Haklıyken haksız algılanmak

Sonuçta bu eylem gerçekleşti ve ne yazık ki kendini köprüye zincirleyen arkadaşların polis tarafından yaka paça gözaltına alındıklarını seyretmek zorunda kaldık. Kamuoyunda oluşan tepki de (o günlerde taksi şoförlerinden tutun da süper market çalışanlarına kadar herkese bu olayı sordum) “Neden bu insanlar böyle saçma sapan şeyler yapıyor? Başka işleri yok mu? Kamu malına zarar veriyorlar. Ben kendini köprüye zincirleyen çocukları mı dinleyeceğim yoksa kredibilitesi olan iş insanı veya politikacıları mı dinleyeceğim?”

Oysa genç arkadaşlar haklıydı. Genç olduklarından dolayı sözlerinin dinlenme sıkıntısını zaten çekiyorlar ama bu eylemle kamuoyunun kendilerini dikkate alıp tepki göstermesini bırakın, tam tersine tepki topladılar ve bu denli önemli bir çevre davasına zarar verdiler.

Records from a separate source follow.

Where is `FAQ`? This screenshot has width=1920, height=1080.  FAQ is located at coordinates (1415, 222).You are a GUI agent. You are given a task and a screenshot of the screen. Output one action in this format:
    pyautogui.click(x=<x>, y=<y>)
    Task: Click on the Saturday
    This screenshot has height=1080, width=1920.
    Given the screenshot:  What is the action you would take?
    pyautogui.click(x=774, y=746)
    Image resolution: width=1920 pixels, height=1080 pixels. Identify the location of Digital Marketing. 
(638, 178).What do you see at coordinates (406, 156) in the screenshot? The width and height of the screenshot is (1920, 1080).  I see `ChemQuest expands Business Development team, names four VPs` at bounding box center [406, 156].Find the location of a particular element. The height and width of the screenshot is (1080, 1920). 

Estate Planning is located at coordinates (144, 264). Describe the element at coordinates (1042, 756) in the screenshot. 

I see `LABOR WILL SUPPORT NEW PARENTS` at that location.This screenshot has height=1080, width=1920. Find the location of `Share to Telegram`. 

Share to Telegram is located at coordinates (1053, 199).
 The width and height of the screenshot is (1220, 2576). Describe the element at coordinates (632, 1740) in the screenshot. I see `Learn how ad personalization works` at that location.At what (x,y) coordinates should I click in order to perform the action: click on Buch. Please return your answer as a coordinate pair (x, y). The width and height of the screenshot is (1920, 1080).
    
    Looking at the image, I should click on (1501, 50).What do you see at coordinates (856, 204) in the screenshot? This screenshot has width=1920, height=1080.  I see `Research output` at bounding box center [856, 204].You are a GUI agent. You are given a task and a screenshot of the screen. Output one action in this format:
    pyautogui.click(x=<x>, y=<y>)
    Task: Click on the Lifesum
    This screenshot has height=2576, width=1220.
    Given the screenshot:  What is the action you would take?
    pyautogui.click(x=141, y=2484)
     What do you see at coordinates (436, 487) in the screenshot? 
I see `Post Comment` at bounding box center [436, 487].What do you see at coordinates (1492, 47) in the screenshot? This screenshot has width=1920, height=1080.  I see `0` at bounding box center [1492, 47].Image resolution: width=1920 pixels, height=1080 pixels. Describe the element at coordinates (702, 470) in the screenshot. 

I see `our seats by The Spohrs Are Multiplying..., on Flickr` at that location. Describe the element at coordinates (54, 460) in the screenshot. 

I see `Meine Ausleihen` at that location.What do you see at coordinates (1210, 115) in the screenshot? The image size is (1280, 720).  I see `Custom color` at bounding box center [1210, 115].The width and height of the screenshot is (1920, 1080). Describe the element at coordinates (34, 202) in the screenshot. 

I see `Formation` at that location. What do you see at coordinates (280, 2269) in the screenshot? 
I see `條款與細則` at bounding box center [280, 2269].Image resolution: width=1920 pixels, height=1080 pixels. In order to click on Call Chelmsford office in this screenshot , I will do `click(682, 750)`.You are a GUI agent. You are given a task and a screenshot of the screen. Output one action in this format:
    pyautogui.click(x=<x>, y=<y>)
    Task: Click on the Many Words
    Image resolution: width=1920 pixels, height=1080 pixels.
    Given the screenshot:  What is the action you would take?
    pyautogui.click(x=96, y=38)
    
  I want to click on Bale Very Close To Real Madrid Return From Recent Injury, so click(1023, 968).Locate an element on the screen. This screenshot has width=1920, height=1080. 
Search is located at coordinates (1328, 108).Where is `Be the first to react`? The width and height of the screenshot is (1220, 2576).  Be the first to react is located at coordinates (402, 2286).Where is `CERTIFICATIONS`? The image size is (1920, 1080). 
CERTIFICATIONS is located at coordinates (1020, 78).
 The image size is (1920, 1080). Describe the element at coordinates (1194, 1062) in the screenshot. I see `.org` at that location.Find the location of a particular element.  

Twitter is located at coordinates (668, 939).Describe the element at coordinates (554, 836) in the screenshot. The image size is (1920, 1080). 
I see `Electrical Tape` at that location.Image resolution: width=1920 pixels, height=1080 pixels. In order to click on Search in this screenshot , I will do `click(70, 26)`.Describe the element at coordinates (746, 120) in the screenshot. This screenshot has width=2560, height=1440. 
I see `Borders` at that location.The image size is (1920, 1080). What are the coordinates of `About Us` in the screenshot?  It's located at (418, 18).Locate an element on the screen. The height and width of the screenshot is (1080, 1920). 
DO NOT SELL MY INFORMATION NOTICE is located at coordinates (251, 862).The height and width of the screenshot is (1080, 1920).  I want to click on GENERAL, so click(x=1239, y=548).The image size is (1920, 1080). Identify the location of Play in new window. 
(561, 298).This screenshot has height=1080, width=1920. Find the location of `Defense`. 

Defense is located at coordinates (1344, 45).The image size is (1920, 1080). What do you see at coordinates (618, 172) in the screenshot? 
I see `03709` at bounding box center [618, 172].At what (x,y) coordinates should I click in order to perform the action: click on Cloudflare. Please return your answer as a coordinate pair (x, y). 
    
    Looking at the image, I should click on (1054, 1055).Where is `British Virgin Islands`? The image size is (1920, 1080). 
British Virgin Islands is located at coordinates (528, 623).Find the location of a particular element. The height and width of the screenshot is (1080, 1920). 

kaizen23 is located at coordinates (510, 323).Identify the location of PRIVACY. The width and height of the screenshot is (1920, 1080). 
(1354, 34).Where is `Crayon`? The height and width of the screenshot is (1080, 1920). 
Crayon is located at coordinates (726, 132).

Saçma bir kömür santrali projesi

Bunun tam tersini de 2010’lu yıllarda yaşadım. Türkiye’nin önemli holdinglerinden biri, Karadeniz’in cennet sahillerinden birine kömür santrali yapacağım diye tutturdu. Bu kömür santralinin ilk lansmanını yaptıkları dönemde ‘Saçmalıyorlar, bu holdingin böyle bir kömür santraline mi ihtiyacı var’ diye kendi kendime hayıflandığımı hatırlıyorum. Aradan çok geçmeden, birkaç ay kadar sonra yine uluslararası bir çevre kuruluşunun Türkiye direktörü olan yakın bir arkadaşım beni bu konuyla ilgili aradı ve aramızda şöyle bir konuşma geçti:

– Serhan, “…” Holding Karadeniz’de çok büyük kapasiteli bir kömür santrali planlıyor. Kömürü de Rusya’dan ithal edeceklermiş. Haberin var mı?

– Gazetelerden okudum.

– Bu konuda büyük protestolar başlayacak haberin olsun. Uluslararası çevre kuruluşları bir yana oranın halkı da böyle bir kömür santralini kendi doğalarını bozacak diye istemiyor. Herkes temas halinde ve ufak ufak protestolar başladı ancak bu iş çok büyüyecek. Senin bu “…” Holding’in patronu “…”ı tanıma şansın var mı? Benim aklıma geldi, belki yol yakınken konuşup vazgeçirtmeyi başarırsın. Bu olaylar onların diğer işlerine de ciddi zarar verir çünkü bu projenin aleyhine hem ulusalda hem de yerelde çok büyük tepki oluştu.

– Tabii ki memnuniyetle konuşurum ama açıkçası vazgeçirebileceğimi pek sanmıyorum. Yine de denerim.

Bu konuyla ilgili şakası olmadığını bildiğim arkadaşıma samimiyetle “denerim” dedikten sonra hakikaten babamın da arkadaşı olan Holding’in sahibi “…”ı aradım. Ailecek tanıştığımız ve şahsen de bana değer verdiği için babamın arkadaşı olan “…” Bey bana 5 gün sonraya randevu verdi.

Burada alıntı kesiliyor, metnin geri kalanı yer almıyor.